*Exercise:* Copy every item below line for line, leaving out the pictures.
# START OF Exercise data
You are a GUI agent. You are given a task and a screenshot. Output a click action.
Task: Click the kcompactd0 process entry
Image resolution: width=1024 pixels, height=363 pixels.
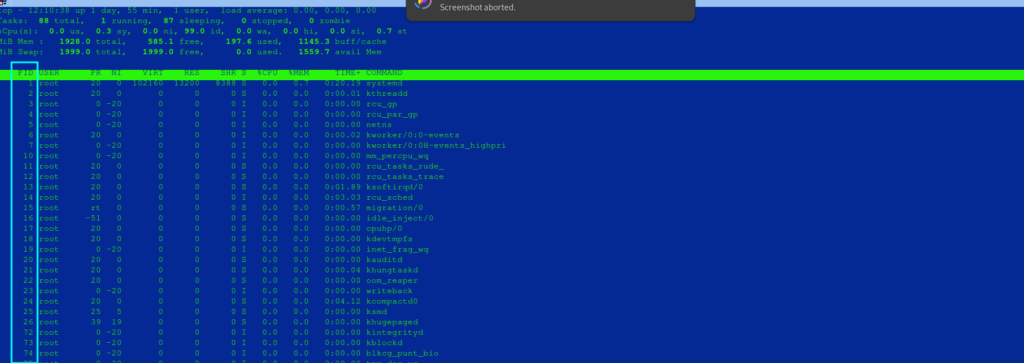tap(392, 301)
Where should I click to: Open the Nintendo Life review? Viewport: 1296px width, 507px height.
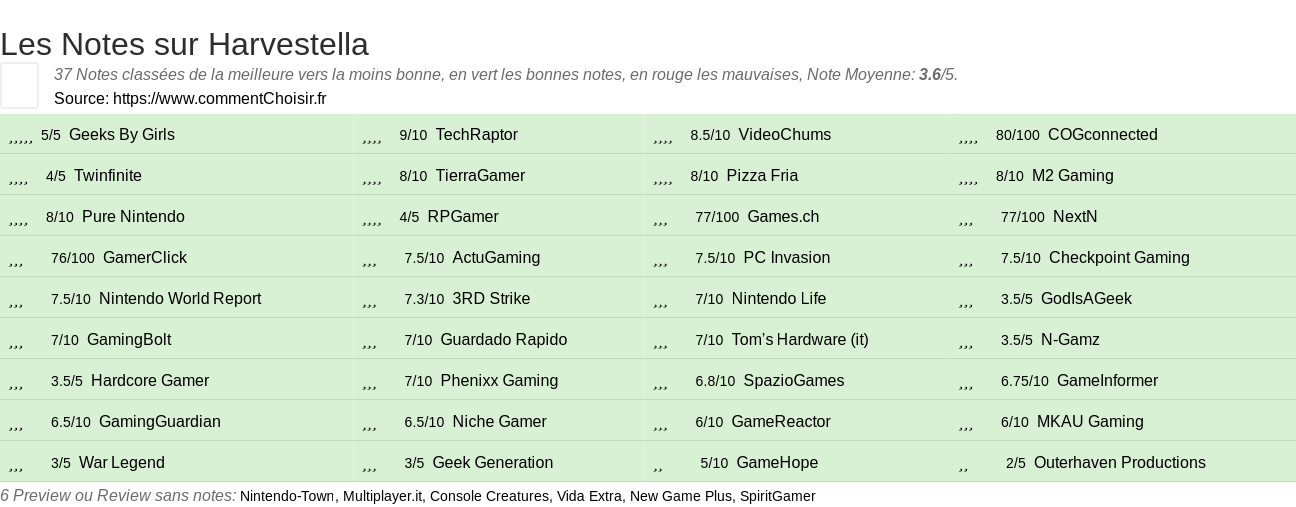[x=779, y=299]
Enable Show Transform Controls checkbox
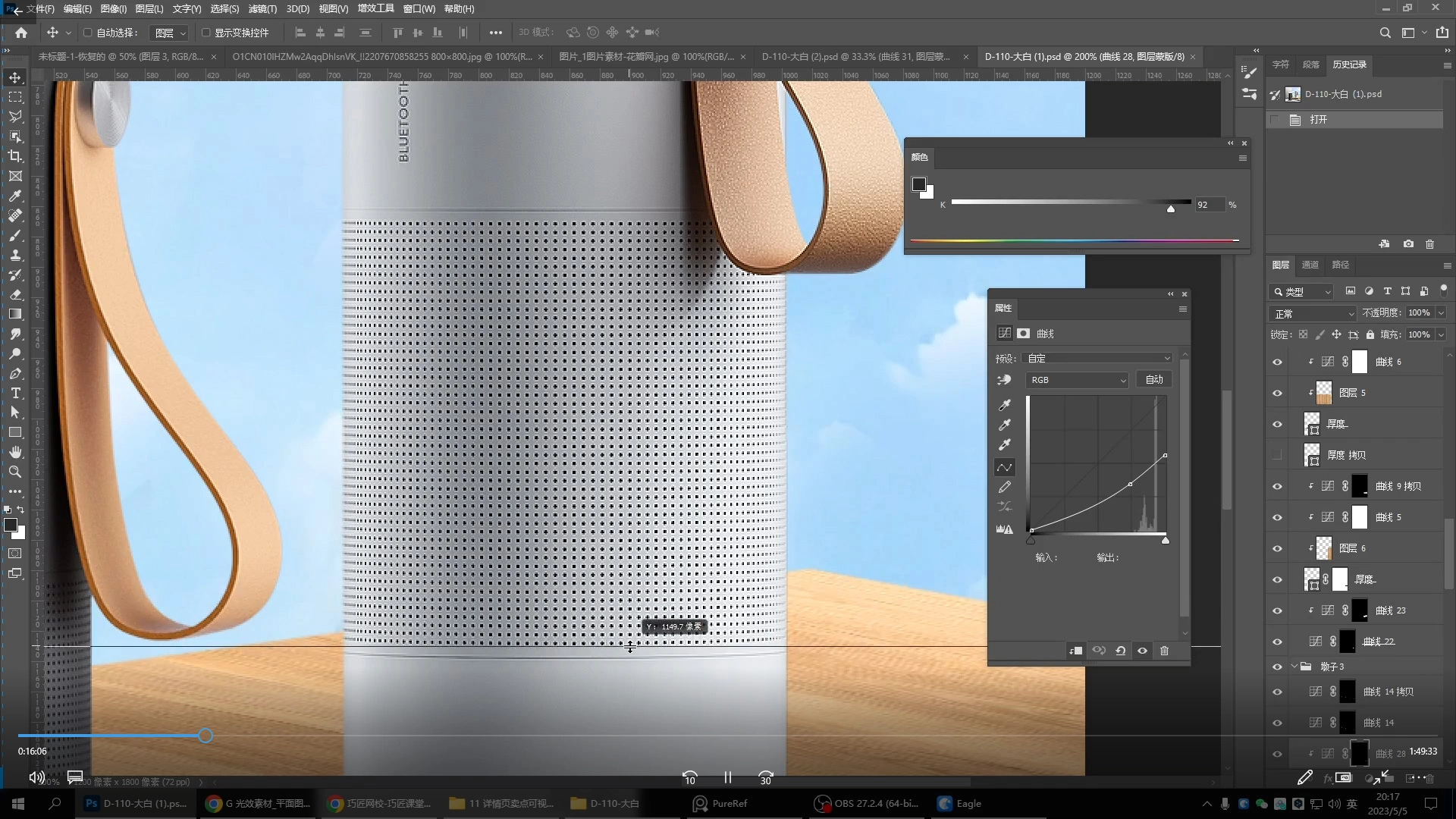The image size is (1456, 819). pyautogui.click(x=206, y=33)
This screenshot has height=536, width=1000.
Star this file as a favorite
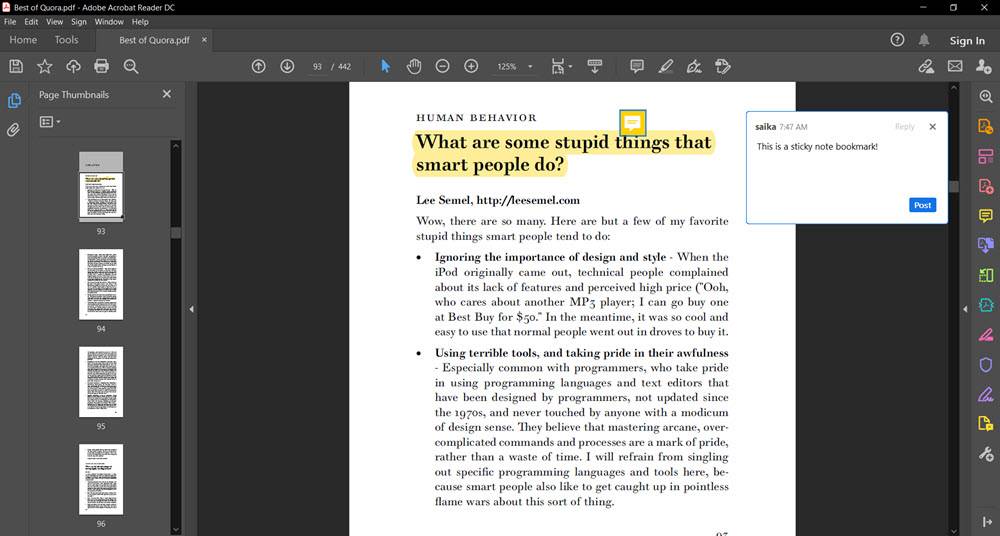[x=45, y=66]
# END OF Exercise data
*Exercise response:*
You are a GUI agent. You are given a task and a screenshot. Output a click action.
Task: Click the kcompactd0 process entry
Image resolution: width=1024 pixels, height=363 pixels.
tap(392, 301)
Where should I click to: Open the Nintendo Life review? Viewport: 1296px width, 507px height.
[x=779, y=299]
Enable Show Transform Controls checkbox
The image size is (1456, 819). pyautogui.click(x=206, y=33)
This screenshot has height=536, width=1000.
Star this file as a favorite
[x=45, y=66]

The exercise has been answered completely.